Background/Purpose: Recent studies have shown that  anti–citrullinated protein antibodies (ACPA) are detectable years before rheumatoid arthritis (RA) diagnosis, representing a potential early marker of RA pathogenesis. The goal of this study was to investigate the presence of several ACPAs targeted to epitopes found in the rheumatoid synovium years prior to RA diagnosis, within a nested case-control study in the Nurses’ Health Study (NHS) and Nurses’ Health Study II (NHSII) cohorts.

Methods: We confirmed 196 incident RA cases (NHS: 139; 1976-2008, NHSII: 57; 1989-2009) with blood collected prior to RA symptoms by medical record review. Three controls were matched to each case on year of birth, race, menopausal status and post-menopausal hormone use, time of day, fasting status at blood draw and timing in the menstrual cycle (pre-menopausal women in NHSII only). Sixteen ACPA antigens previously identified by protein mass spectrometry were coupled to spectrally distinct beads for analysis using the BioPlex platform using a Luminex 200 instrument. These peptides included epitopes derived from clusterin, enolase, fibrinogen, histone 2A and vimentin. Cutpoints for positivity were defined by ROC analyses. Conditional logistic regression models were used to estimate risk ratios and 95% confidence intervals (RR; [95% CI]) in each cohort separately and combined using meta-analysis random effects models for 13 of the ACPAs. Multivariable-adjusted models included alcohol intake and pack-years smoking, collected by questionnaire before blood draw. We adjusted for multiple comparisons using Bonferroni adjustment. Spearman correlation was used to determine whether the number of positive ACPA reactivities was associated with the time between blood draw and diagnosis (4 mo- 14 yr) among cases only.

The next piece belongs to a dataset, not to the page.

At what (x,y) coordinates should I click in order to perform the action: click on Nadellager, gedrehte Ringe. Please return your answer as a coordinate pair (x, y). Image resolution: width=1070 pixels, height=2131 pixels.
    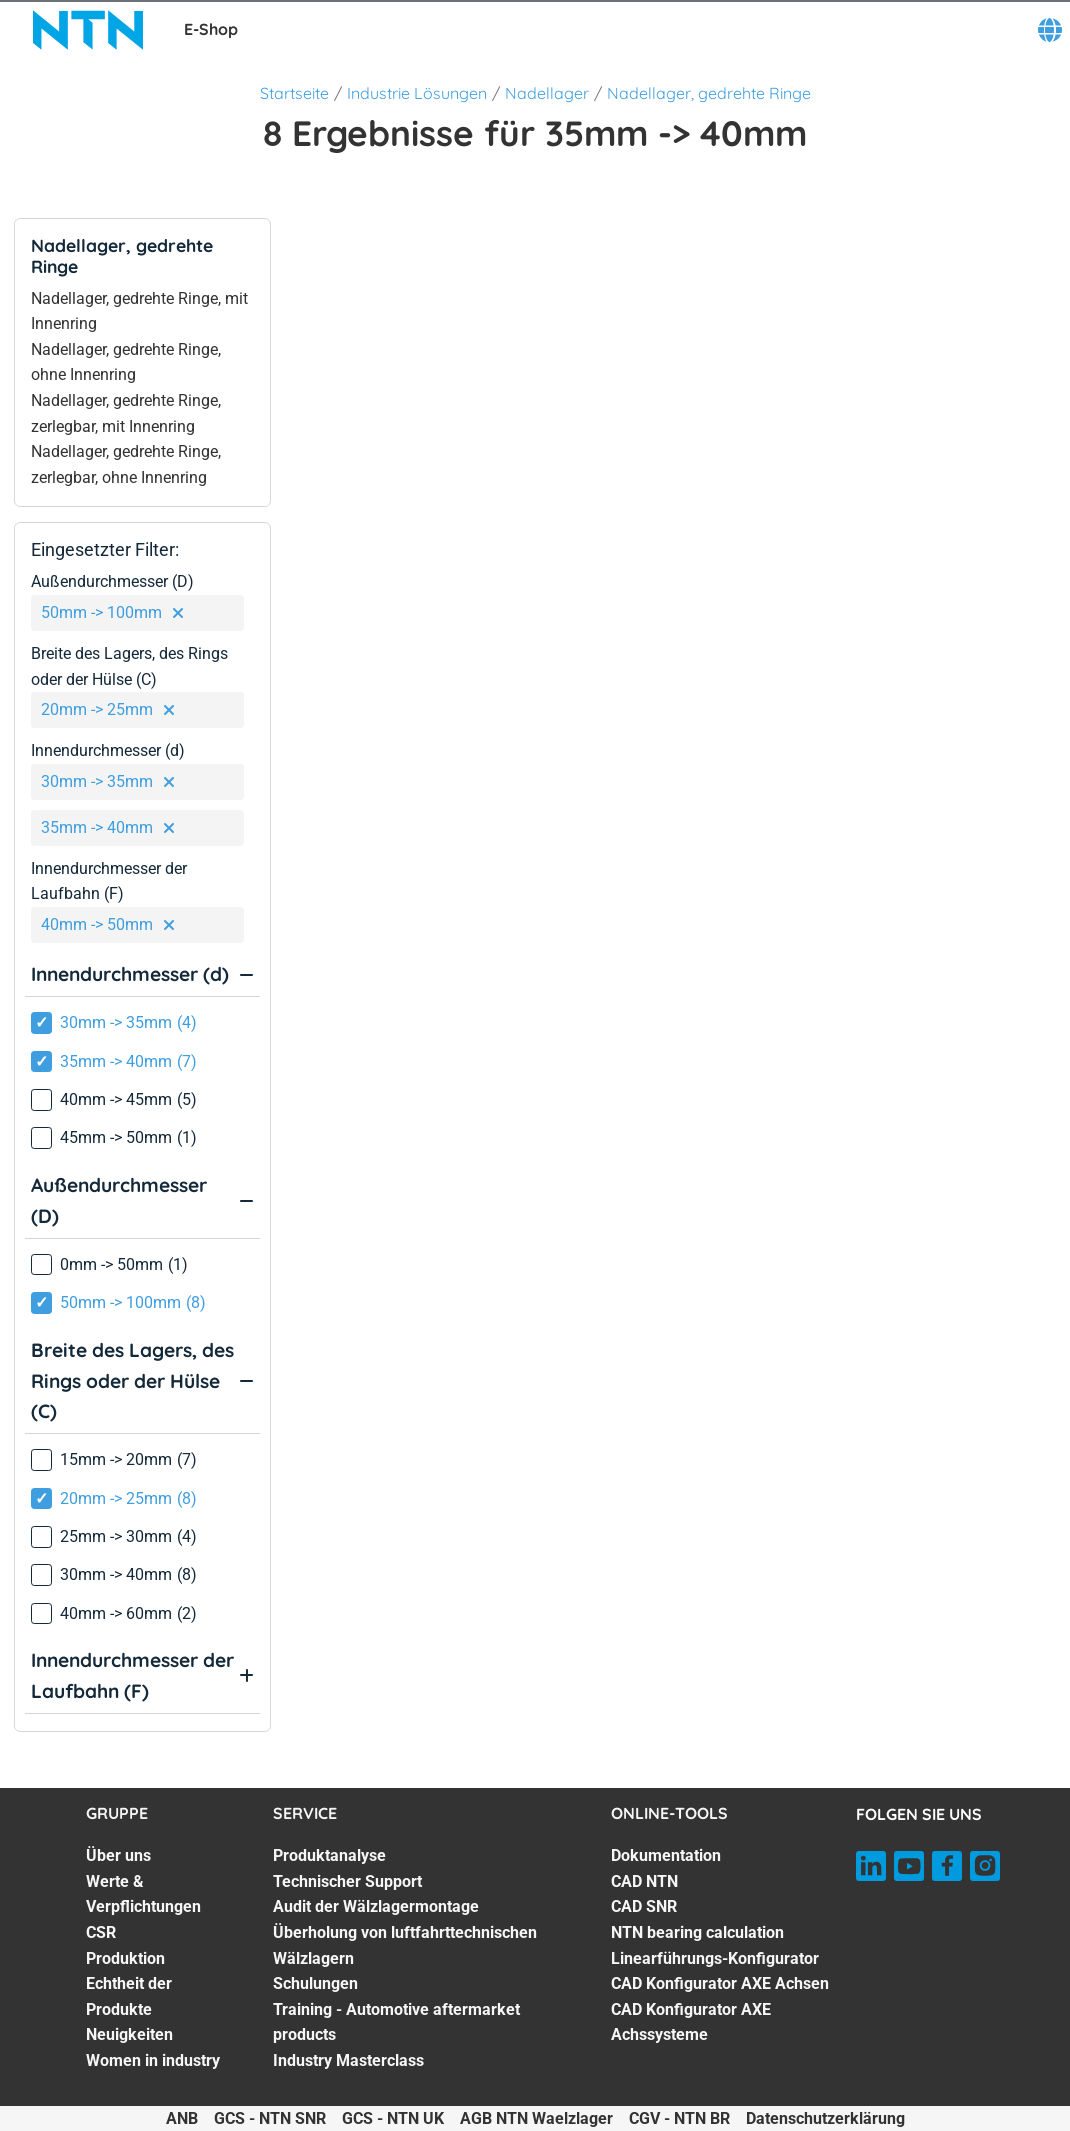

Results: Mean time (±SD) from blood draw to diagnosis among cases was 8.4 (±4.8) years in NHS and 5.0 years (±2.7) in NHS2. Mean age (±SD) at RA diagnosis was 64.1(±8.0) and 49.2 (±5.1) years in NHS and NHSII. In NHS, 57.9% and, in NHSII, 53.0% of cases were seropositive at diagnosis . In multivariable-adjusted conditional logistic regression analyses, antibody reactivity against clusterin, enolase, 3 of the fibrinogen, both of the histone 2A epitopes and citrullinated vimentin were strongly associated with RA risk (Table). Cases with blood drawn closer in time to diagnosis had a higher number of positive ACPAs (NHS: ρ corr =0.35, p<0.0001, NHSII: ρ corr=0.25, p=0.07).

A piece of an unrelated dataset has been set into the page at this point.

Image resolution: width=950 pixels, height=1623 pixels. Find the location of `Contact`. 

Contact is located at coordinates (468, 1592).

Conclusion: We have demonstrated that several of a panel of ACPAs targeted to the rheumatoid synovium are strongly associated with risk of future RA.  The number of ACPAs recognized is associated with time to diagnosis, which suggests that epitope spreading occurs within 4 years of diagnosis and thus temporally proximal to the time of diagnosis.